There are so many stakeholders benefited, they are shareholders, institution investors, and investment banking companies.
The institutions which provided these securities. One Moody’s employee indirectly described the competitive pressures, which led to the lapses in the ratings systems, the investors, placing great confidence in the quality of Moody’s credit ratings, received these securities with the full belief that the ratings attributed to them were analytically sound and unbiased in any way.
3.Did Moody’s have a conflict of interest? If so, what was the conflict, and who or what were the principal and the agent? What steps could be taken to eliminate or reduce this conflict?

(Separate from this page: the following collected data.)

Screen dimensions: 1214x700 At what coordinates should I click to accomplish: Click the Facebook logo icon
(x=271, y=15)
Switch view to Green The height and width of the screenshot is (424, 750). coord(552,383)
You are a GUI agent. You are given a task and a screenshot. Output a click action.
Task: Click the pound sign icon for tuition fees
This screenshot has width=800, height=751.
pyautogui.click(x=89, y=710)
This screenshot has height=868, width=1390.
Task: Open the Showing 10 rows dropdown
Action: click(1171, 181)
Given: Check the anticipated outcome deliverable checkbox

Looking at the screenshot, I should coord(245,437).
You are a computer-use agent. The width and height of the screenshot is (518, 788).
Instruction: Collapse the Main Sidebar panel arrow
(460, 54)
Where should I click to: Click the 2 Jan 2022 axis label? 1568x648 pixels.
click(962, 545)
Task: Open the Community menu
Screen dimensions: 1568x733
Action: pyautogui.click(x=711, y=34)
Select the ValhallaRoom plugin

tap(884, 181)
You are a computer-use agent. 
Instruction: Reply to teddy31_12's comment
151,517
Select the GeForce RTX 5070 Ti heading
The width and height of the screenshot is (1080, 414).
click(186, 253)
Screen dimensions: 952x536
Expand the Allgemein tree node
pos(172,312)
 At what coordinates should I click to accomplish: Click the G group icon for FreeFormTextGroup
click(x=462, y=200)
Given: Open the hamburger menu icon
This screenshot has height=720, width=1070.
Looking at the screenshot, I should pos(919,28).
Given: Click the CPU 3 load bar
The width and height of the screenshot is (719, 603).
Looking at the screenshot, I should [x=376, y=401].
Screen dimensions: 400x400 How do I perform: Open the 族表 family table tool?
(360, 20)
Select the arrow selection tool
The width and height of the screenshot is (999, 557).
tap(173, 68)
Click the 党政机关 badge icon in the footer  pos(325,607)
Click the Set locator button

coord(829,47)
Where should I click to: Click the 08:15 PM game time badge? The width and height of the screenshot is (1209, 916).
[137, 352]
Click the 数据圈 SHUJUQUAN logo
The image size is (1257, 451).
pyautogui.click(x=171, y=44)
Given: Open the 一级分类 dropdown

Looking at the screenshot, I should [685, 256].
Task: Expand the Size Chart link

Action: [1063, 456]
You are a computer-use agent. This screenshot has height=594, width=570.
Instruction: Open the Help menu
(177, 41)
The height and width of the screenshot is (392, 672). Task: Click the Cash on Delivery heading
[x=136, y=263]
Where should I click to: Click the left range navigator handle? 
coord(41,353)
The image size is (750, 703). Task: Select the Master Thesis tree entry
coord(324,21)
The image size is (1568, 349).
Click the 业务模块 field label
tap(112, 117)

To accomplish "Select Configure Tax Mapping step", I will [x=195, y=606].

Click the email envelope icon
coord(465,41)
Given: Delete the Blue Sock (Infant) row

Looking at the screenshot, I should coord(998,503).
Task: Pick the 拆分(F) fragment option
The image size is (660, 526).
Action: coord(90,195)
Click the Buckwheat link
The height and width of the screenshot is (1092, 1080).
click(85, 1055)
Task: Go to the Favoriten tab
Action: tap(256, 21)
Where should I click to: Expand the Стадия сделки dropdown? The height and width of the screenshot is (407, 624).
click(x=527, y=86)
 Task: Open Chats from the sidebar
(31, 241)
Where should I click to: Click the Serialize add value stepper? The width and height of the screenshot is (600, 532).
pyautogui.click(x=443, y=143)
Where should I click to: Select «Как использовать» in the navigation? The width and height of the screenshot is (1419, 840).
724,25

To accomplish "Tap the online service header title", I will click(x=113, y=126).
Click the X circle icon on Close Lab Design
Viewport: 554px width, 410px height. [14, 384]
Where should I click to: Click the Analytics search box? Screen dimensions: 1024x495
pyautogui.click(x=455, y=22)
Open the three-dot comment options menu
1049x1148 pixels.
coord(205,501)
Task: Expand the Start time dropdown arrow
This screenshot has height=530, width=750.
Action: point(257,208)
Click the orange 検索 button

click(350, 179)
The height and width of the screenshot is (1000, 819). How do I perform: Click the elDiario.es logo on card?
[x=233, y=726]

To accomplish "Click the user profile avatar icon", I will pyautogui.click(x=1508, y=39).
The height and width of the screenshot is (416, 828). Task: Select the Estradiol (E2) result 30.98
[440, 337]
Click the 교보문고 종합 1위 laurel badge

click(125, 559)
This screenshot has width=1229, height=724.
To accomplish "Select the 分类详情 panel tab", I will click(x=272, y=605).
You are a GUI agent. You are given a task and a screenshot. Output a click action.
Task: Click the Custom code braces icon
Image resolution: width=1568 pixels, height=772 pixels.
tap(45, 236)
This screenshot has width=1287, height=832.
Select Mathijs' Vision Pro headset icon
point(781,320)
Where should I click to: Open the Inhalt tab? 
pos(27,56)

Yes. The firms that were organizing and selling the debt to investors paid Moody’s. Moody’s was getting 11 dollars for every 10,000 dollars the security was worth. It is also a public traded company causing them to compete with other rating agencies to increase their market share. Enforcing rating standards and having greater transparency with investors could have eliminated this conflict.
4.What share of the responsibility did Moody’s and its executives bear for the financial crisis, compared with the homebuyers, mortgage lenders, investment bankers, government regulators, policymakers, and investors?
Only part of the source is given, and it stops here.